_PROBLEM TO SOLVE_. Word for word, restate every entry that follows.
::::
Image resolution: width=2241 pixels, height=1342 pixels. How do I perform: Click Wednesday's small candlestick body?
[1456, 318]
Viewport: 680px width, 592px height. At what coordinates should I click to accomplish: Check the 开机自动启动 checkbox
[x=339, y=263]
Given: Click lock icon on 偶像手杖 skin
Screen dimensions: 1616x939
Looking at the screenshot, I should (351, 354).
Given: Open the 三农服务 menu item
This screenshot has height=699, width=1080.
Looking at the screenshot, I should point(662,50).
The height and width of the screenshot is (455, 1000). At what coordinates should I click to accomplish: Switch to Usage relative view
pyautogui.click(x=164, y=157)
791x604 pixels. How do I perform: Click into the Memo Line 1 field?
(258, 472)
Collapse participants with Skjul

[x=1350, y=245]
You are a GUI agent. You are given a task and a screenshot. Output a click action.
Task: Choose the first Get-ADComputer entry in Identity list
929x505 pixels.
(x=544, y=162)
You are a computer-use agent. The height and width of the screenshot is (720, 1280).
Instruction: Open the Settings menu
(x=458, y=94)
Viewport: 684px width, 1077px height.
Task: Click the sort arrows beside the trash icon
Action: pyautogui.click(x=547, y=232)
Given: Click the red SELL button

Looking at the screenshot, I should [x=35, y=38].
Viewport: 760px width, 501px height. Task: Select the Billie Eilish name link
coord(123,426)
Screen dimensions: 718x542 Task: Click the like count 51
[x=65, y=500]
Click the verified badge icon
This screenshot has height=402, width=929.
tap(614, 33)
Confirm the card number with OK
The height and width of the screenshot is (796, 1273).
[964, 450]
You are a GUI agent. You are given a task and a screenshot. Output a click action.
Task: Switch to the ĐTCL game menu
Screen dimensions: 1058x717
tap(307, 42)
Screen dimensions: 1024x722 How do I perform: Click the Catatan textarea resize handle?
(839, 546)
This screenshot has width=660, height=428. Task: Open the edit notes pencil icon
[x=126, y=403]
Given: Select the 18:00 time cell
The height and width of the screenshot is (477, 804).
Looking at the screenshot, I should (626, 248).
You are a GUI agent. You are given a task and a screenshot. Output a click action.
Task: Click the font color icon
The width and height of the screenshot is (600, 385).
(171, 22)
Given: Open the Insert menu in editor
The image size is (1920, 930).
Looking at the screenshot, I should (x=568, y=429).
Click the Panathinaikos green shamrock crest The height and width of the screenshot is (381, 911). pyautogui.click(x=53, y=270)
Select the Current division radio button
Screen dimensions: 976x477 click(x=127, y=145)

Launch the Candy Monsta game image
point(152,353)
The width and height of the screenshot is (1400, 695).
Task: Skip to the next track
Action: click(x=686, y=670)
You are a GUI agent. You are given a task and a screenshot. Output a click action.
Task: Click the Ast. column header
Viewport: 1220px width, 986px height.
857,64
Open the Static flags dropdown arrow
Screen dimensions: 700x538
::::
_WRITTEN RESPONSE_.
Image resolution: width=2241 pixels, height=1342 pixels. How do I perform: Click Wednesday's small candlestick body?
[1456, 318]
Viewport: 680px width, 592px height. At what coordinates should I click to accomplish: Check the 开机自动启动 checkbox
[x=339, y=263]
Given: Click lock icon on 偶像手杖 skin
Screen dimensions: 1616x939
Looking at the screenshot, I should (351, 354).
Given: Open the 三农服务 menu item
This screenshot has height=699, width=1080.
Looking at the screenshot, I should point(662,50).
The height and width of the screenshot is (455, 1000). At what coordinates should I click to accomplish: Switch to Usage relative view
pyautogui.click(x=164, y=157)
791x604 pixels. How do I perform: Click into the Memo Line 1 field?
(258, 472)
Collapse participants with Skjul

[x=1350, y=245]
You are a GUI agent. You are given a task and a screenshot. Output a click action.
Task: Choose the first Get-ADComputer entry in Identity list
929x505 pixels.
(x=544, y=162)
You are a computer-use agent. The height and width of the screenshot is (720, 1280).
Instruction: Open the Settings menu
(x=458, y=94)
Viewport: 684px width, 1077px height.
Task: Click the sort arrows beside the trash icon
Action: pyautogui.click(x=547, y=232)
Given: Click the red SELL button

Looking at the screenshot, I should [x=35, y=38].
Viewport: 760px width, 501px height. Task: Select the Billie Eilish name link
coord(123,426)
Screen dimensions: 718x542 Task: Click the like count 51
[x=65, y=500]
Click the verified badge icon
This screenshot has height=402, width=929.
tap(614, 33)
Confirm the card number with OK
The height and width of the screenshot is (796, 1273).
[964, 450]
You are a GUI agent. You are given a task and a screenshot. Output a click action.
Task: Switch to the ĐTCL game menu
Screen dimensions: 1058x717
tap(307, 42)
Screen dimensions: 1024x722 How do I perform: Click the Catatan textarea resize handle?
(839, 546)
This screenshot has width=660, height=428. Task: Open the edit notes pencil icon
[x=126, y=403]
Given: Select the 18:00 time cell
The height and width of the screenshot is (477, 804).
Looking at the screenshot, I should (626, 248).
You are a GUI agent. You are given a task and a screenshot. Output a click action.
Task: Click the font color icon
The width and height of the screenshot is (600, 385).
(171, 22)
Given: Open the Insert menu in editor
The image size is (1920, 930).
Looking at the screenshot, I should (x=568, y=429).
Click the Panathinaikos green shamrock crest The height and width of the screenshot is (381, 911). pyautogui.click(x=53, y=270)
Select the Current division radio button
Screen dimensions: 976x477 click(x=127, y=145)

Launch the Candy Monsta game image
point(152,353)
The width and height of the screenshot is (1400, 695).
Task: Skip to the next track
Action: click(x=686, y=670)
You are a GUI agent. You are given a task and a screenshot. Output a click action.
Task: Click the Ast. column header
Viewport: 1220px width, 986px height.
857,64
Open the Static flags dropdown arrow
Screen dimensions: 700x538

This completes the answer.